- [Task description]
Add 83 to every coordinate in the answers of the material from the line containing "Screen dimensions: 1040x383" through the end of the material, and reproduce only those lines in full, request included.

- [Extracted records]
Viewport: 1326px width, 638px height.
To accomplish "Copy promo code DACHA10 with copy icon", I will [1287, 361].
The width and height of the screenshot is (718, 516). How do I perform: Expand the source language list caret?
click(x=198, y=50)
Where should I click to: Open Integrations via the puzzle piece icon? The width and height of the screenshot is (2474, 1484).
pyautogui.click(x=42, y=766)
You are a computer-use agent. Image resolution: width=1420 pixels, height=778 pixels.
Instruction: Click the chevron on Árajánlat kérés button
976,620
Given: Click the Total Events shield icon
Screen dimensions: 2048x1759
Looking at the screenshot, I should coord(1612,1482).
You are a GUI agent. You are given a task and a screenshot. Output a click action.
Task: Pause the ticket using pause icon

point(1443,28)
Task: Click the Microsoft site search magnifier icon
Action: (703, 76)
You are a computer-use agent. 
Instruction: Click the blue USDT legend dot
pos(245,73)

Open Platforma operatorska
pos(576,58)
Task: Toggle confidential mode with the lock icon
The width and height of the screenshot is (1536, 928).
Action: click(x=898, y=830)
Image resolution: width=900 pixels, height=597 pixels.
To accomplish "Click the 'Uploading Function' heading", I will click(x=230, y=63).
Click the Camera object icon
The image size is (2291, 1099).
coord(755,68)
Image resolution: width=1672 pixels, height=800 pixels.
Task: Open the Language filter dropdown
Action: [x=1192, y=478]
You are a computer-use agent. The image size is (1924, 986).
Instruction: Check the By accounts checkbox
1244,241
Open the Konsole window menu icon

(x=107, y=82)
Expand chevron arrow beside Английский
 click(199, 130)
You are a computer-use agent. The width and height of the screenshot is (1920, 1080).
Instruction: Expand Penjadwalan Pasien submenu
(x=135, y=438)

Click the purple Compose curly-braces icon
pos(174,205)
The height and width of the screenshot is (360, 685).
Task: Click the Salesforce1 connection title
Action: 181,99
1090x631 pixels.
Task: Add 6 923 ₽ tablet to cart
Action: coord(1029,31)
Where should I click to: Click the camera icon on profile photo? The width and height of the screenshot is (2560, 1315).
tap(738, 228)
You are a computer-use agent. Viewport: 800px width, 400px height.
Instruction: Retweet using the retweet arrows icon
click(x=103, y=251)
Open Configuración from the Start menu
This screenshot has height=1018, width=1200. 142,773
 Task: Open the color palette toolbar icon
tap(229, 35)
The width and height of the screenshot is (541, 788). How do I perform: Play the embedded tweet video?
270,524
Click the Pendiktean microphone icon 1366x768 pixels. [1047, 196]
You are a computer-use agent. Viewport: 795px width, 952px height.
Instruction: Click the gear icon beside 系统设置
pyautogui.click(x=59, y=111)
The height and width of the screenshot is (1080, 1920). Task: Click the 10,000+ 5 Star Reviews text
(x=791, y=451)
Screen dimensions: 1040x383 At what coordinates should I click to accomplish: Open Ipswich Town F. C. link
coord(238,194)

- [Solution]
Screen dimensions: 1040x383 At what coordinates should I click to accomplish: Open Ipswich Town F. C. link
coord(321,277)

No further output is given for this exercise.